Home News Investors and Consumers Have Lower Inflation Predictions for the United States

Investors and Consumers Have Lower Inflation Predictions for the United States

Investors and Consumers Have Lower Inflation Predictions for the United States

So-called breakeven rates on inflation-linked debt and derivatives – measures of what traders anticipate consumer prices will do over the coming decade – have slipped from a week ago. That’s just as preliminary data from the University of Michigan showed consumers’ short-term inflation expectations unexpectedly ebbed to the lowest level in more than a year.

All that sets the scene for the November consumer price index on Tuesday, which is expected to show a 7.3% year-on-year increase, down slightly from a month earlier. A day later, the Fed is forecast to deliver a half-point hike, capping a streak of four straight three-quarter-point moves.

Bond traders expect the monetary authority’s overnight rate to plateau at about 5% by mid-2023 as the central bank takes time to assess the impact of its policy changes.

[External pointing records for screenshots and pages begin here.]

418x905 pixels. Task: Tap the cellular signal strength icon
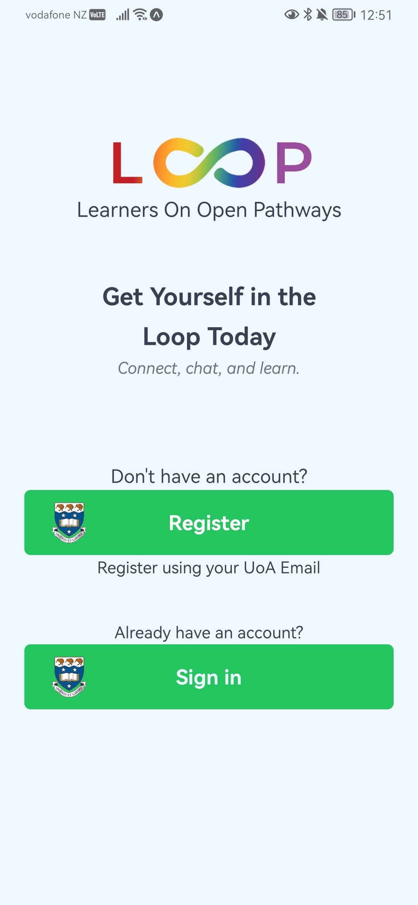(x=123, y=15)
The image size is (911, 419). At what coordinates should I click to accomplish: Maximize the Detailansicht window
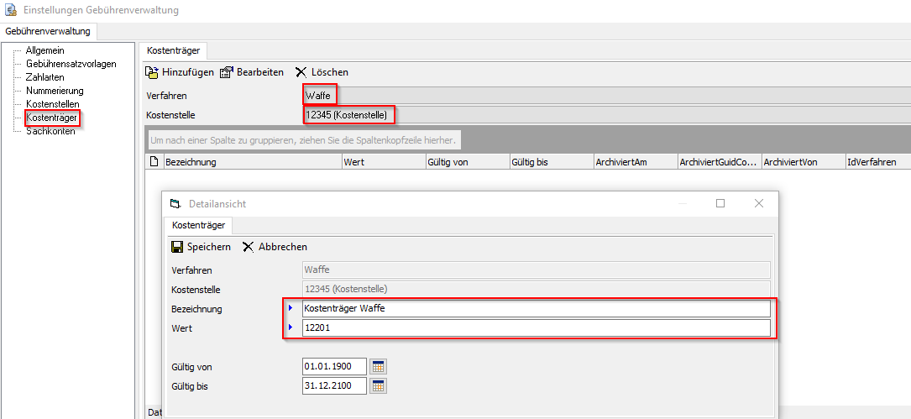(720, 203)
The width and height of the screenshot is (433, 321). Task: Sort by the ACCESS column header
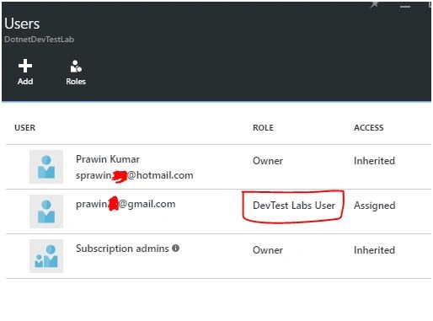click(369, 128)
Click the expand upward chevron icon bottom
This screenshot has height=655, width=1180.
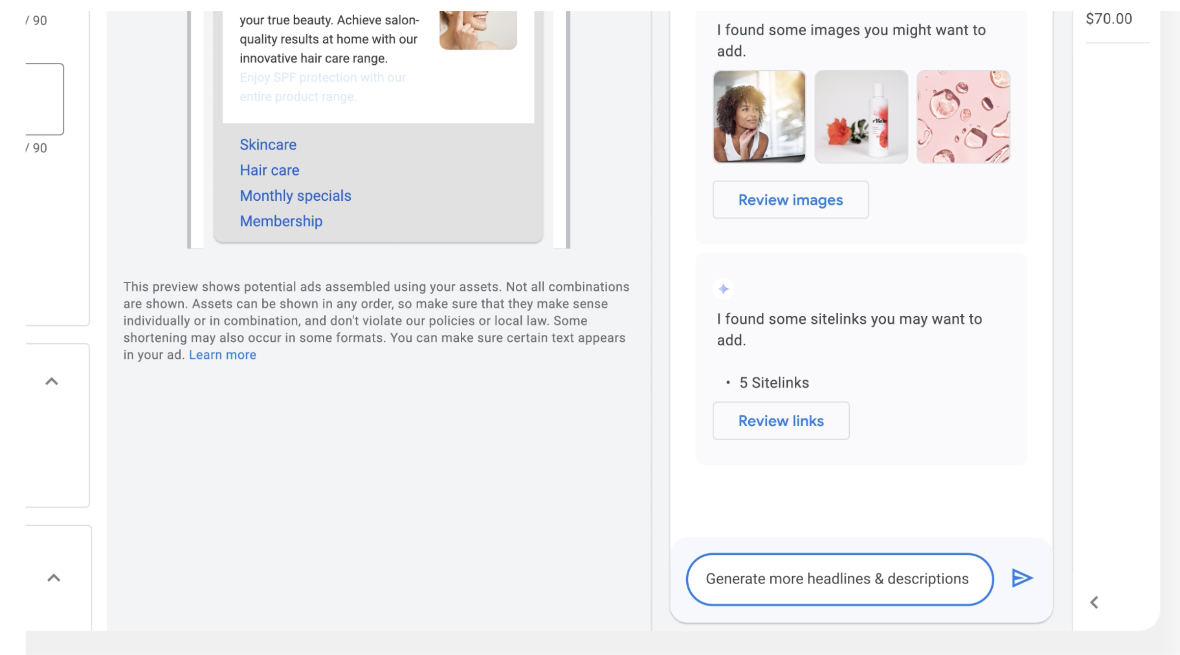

Odds of a modest US recession and waning price pressure in the coming year have fueled a rally in Treasuries over the past month, led by longer-dated securities.

The following is a series of indicators of how the market views US inflation.

Inflation News Bites

  • Brazil’s consumer prices rose less than forecast on temporary, Black Friday shopping discounts as the central bank warns that greater public spending could pressure inflation going forward.
  • The Bank of England said the expectations that British consumers have about where inflation is headed drifted further above its 2% target, and more people were dissatisfied with the way the central bank is doing its job.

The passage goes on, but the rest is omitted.